3. Fist-Pump Reaction. EDM songs from movie soundtracks easily transition into becoming dance club favorites. Case in point: The soundtrack to Tron: Legacy was a huge club hit.
4. Music and the Mind. Our minds move with the music. We think what the musicians and filmmakers want us to think, because it’s brilliant! Remember the introductory scene of Blade Runner, when Harrison Ford’s character met with the villainess? The music didn’t for one moment stray from the seriousness of the movie, even with the electronically orchestrated tunes. It was so mysterious.
5. Social Media. As these songs increasingly get used in films, it builds up the genre’s popularity, which leads to more awareness and appreciation of key dance tracks. The younger set shares their favorite EDM tracks via social networks, and YouTube is helping to create EDM stars almost overnight.
With these factors at the forefront, we must ask: Is the addition of EDM to sci-fi soundtracks a stirring creative triumph?
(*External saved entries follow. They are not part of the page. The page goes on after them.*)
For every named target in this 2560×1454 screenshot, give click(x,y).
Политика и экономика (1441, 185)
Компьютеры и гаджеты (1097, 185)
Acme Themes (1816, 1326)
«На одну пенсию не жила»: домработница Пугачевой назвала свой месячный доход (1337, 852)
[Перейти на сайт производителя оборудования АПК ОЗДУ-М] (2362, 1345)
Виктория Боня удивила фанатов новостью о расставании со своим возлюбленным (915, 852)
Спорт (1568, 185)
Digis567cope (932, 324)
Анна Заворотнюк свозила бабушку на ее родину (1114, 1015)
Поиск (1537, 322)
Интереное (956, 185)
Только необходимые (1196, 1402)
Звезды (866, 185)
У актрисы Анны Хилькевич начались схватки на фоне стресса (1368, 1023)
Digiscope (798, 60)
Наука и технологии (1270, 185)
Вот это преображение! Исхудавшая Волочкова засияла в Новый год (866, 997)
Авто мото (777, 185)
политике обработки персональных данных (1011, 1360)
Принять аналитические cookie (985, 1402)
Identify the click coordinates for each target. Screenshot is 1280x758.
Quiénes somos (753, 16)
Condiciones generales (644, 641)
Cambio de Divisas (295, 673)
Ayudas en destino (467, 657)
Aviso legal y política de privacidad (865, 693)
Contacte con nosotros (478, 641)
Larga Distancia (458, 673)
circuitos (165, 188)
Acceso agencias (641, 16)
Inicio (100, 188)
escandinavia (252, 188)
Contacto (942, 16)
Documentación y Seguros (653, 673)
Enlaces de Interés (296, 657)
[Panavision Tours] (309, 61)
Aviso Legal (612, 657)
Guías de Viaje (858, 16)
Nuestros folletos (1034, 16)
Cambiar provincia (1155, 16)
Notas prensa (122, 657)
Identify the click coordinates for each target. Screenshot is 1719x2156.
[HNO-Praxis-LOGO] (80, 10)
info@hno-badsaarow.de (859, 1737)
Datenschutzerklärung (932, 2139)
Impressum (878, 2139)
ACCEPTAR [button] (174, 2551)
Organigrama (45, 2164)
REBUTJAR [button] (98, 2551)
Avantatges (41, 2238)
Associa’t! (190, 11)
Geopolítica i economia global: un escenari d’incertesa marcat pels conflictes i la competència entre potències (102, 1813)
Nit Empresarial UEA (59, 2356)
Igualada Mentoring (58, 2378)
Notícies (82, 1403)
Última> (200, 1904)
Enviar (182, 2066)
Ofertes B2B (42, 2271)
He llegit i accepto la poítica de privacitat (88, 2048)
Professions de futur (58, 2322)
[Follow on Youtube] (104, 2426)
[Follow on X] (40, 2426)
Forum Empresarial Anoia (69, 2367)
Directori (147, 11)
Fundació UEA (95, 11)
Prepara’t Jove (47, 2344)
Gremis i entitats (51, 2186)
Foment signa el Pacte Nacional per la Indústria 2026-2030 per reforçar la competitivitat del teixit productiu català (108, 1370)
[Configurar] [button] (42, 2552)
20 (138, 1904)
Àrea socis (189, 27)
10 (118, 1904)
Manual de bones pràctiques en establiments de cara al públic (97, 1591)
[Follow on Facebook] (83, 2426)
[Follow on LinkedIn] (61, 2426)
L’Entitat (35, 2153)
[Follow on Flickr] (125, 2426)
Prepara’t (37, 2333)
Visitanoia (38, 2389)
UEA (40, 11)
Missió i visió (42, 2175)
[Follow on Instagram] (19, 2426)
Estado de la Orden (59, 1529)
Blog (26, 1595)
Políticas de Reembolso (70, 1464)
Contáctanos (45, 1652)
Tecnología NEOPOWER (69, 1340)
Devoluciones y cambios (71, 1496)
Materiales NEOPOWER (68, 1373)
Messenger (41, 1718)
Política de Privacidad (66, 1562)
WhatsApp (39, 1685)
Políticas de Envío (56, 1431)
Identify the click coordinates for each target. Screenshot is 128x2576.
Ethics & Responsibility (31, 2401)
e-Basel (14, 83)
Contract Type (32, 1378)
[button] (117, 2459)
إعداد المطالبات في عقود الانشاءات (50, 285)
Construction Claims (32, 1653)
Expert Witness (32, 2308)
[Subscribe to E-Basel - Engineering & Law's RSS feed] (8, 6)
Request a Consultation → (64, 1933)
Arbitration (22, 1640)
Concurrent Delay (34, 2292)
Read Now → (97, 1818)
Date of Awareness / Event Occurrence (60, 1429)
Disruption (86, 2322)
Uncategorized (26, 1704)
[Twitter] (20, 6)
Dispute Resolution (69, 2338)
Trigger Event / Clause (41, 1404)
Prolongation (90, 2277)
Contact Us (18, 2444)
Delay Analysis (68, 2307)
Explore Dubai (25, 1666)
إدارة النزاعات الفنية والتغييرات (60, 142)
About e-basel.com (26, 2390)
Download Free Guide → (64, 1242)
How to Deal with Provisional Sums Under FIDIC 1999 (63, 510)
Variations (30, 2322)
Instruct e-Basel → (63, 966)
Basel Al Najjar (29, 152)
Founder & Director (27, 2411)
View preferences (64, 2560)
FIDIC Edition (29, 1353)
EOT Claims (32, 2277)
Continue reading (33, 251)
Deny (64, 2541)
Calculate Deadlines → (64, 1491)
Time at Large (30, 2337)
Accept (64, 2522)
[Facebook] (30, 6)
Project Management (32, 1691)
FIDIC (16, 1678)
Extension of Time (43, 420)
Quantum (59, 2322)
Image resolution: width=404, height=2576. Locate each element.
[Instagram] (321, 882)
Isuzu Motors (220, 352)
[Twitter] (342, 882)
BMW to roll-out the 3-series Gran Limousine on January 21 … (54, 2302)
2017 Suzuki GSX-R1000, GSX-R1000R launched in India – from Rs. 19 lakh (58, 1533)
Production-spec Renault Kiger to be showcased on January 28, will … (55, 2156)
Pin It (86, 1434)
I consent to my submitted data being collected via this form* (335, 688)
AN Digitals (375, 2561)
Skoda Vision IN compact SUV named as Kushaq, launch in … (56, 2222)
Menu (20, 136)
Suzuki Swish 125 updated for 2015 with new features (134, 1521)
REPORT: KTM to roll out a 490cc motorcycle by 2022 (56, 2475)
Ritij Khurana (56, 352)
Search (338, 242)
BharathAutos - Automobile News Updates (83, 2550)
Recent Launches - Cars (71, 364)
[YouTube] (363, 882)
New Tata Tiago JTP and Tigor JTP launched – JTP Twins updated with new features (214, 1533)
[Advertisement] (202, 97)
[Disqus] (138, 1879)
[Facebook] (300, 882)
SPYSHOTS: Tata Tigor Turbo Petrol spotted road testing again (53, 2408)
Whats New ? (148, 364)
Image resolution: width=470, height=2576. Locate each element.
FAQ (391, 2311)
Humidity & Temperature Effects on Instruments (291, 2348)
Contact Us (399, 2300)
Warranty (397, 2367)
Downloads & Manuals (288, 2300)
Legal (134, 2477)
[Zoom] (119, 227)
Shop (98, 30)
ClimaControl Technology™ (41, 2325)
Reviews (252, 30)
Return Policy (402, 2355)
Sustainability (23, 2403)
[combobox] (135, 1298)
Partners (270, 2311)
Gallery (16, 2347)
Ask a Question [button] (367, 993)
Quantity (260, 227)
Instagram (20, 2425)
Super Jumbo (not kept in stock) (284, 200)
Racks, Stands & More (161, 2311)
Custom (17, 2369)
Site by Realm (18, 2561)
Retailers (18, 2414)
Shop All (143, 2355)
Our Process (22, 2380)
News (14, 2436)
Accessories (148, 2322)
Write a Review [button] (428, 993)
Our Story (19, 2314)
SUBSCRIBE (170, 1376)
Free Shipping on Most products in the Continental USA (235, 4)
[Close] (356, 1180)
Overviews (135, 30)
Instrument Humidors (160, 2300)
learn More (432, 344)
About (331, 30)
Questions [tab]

Or is it all a marketing scheme by the EDM and movie industry?
John Houlihan, a film supervisor who has worked on more than 60 soundtracks, including those for the three Austin Powers movies, Training Day and the Bruce Willis thriller Looper, offered a more measured perspective on why EDM is showing up in film these days, in last fall’s New York Times: “I think it’s their day in the sun, and Hollywood is very trendy,” he said. “An EDM artist like Skrillex is pushing frequencies and using new instrumentation that is so intense, his music has the potential to drive a modern action scene more effectively than a traditional Hollywood orchestra.”
Electronic dance music, for all its popularity, may just eventually face the same up-and-down fickle nature of music trends. As Hollywood moves into new directions, other films may find a place for EDM or not. Perhaps indie folk pop or hard guitar rock may take its place in the soundtrack world. Whether through artistic brilliance or good-bad marketing, there will be a place for the next great sci-fi soundtracks in coming years.